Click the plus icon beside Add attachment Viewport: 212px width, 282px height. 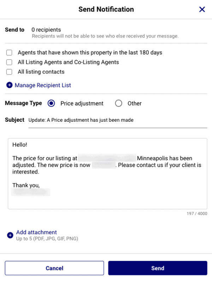[x=10, y=235]
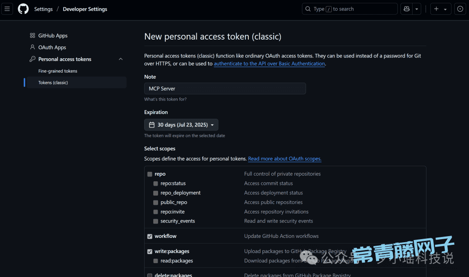Click the Note field containing MCP Server
Viewport: 469px width, 277px height.
[225, 89]
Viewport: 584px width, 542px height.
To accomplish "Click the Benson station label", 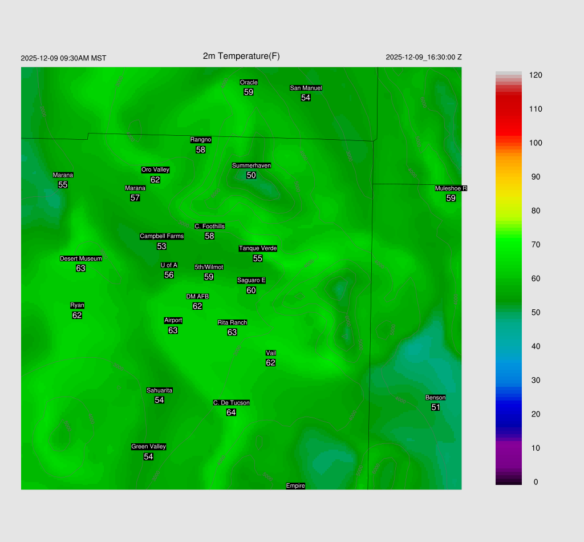I will (x=435, y=398).
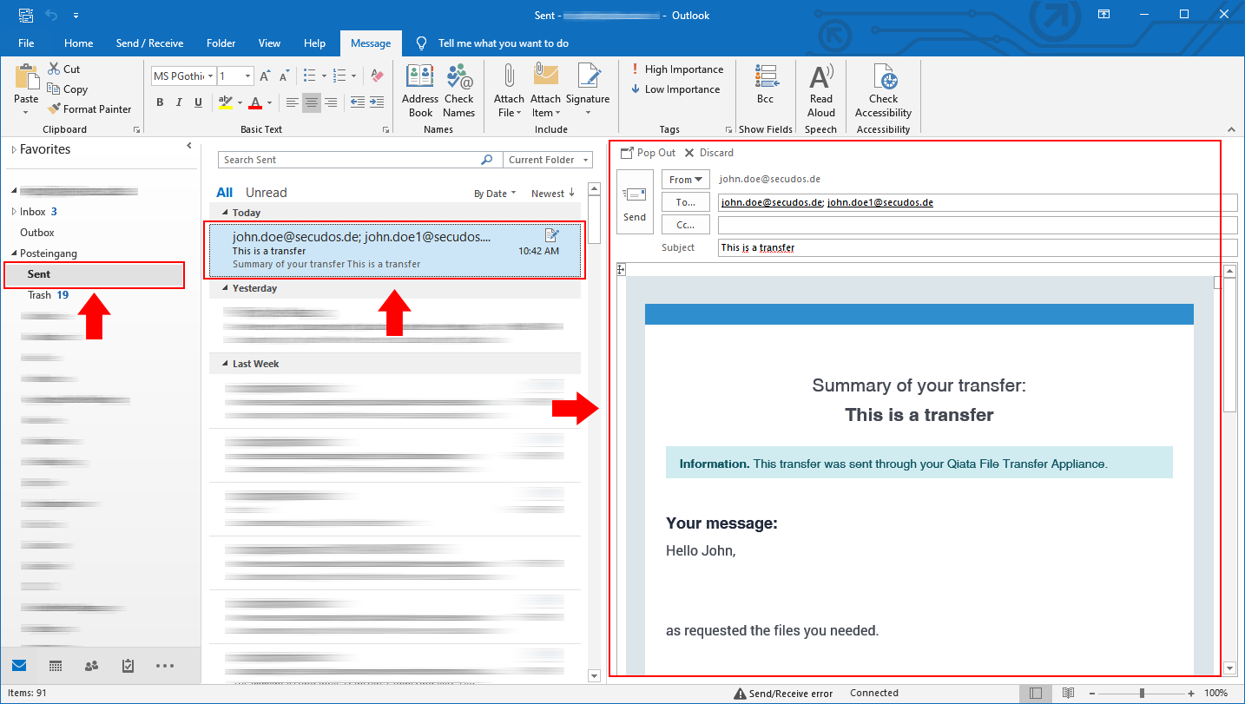This screenshot has width=1245, height=704.
Task: Switch to the Folder ribbon tab
Action: pyautogui.click(x=221, y=43)
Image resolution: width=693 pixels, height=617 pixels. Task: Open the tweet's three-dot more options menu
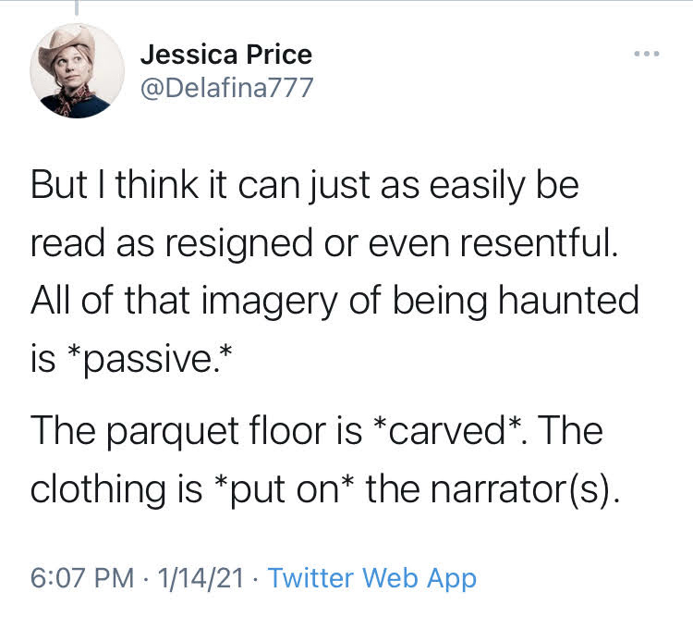point(647,55)
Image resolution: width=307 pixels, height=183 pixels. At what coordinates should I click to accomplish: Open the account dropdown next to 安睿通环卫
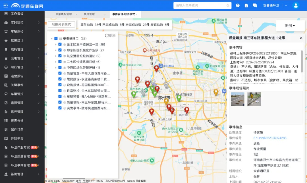(286, 5)
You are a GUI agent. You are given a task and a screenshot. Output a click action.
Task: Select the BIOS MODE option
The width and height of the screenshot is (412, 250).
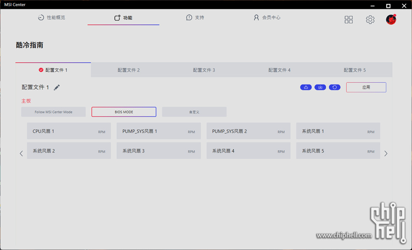(124, 112)
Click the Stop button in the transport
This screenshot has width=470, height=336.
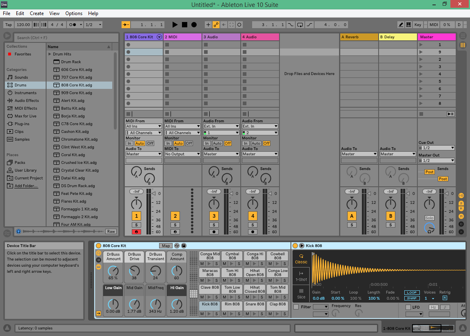(184, 24)
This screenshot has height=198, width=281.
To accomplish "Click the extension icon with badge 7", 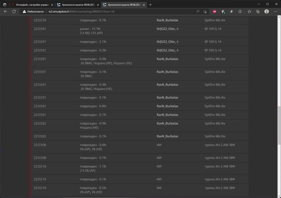I will tap(223, 12).
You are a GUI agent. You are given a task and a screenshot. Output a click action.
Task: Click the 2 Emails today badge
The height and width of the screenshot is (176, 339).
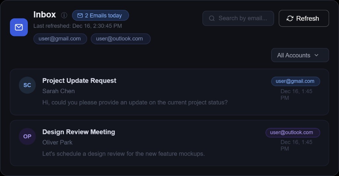(x=100, y=16)
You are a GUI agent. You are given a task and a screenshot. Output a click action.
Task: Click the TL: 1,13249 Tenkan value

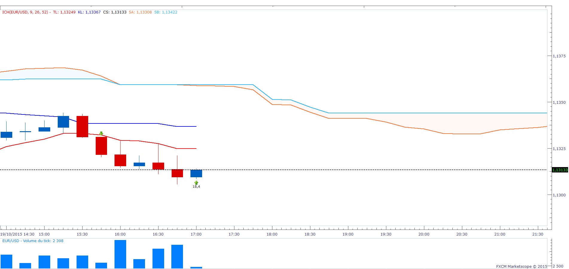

============

**INSTRUCTIONS TO FOLLOW:** From the line containing "Task: Click the 2 Emails today badge" down to the last line of the entries above, set down every line exactly. Omit all pictures.

**TASK RESPONSE:**
Task: Click the 2 Emails today badge
The height and width of the screenshot is (176, 339).
(x=100, y=16)
You are a GUI agent. You are given a task and a screenshot. Output a click action.
Task: Click the TL: 1,13249 Tenkan value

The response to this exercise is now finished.